▶ [Problem]
Would you find each line in the entries below with the string "agent" and copy it?

▶ [Given records]
━━━━━━━━━━━━━━━━
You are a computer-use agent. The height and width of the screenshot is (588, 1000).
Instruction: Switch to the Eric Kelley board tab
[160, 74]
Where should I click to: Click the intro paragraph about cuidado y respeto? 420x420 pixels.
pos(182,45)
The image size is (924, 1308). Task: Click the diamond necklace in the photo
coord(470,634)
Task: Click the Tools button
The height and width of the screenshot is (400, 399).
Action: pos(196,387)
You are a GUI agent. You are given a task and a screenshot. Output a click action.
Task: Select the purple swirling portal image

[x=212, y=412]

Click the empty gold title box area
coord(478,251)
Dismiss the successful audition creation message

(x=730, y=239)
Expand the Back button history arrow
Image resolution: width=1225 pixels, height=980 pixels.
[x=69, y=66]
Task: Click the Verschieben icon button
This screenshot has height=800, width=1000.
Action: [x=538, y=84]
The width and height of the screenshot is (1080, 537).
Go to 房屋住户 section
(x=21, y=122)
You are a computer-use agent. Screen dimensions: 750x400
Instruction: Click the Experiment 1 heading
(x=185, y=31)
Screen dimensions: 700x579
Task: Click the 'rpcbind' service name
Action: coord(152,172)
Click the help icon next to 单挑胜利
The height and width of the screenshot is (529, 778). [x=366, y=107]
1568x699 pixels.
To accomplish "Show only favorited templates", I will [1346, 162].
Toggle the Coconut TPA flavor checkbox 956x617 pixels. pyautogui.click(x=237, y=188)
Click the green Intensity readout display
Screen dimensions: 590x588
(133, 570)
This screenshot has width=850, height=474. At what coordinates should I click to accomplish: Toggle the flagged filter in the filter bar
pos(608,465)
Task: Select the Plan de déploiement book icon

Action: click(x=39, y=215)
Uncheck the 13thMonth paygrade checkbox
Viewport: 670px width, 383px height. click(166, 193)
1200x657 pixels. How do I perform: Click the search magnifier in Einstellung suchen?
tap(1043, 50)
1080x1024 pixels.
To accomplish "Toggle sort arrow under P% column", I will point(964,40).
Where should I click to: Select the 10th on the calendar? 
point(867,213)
━━━━━━━━━━━━━━━━
▶ [Problem solution]
You are a computer-use agent. The height and width of the screenshot is (588, 1000).
You are a GUI agent. You are given a task and a screenshot. Output a click action.
You are a computer-use agent. Screen dimensions: 750x400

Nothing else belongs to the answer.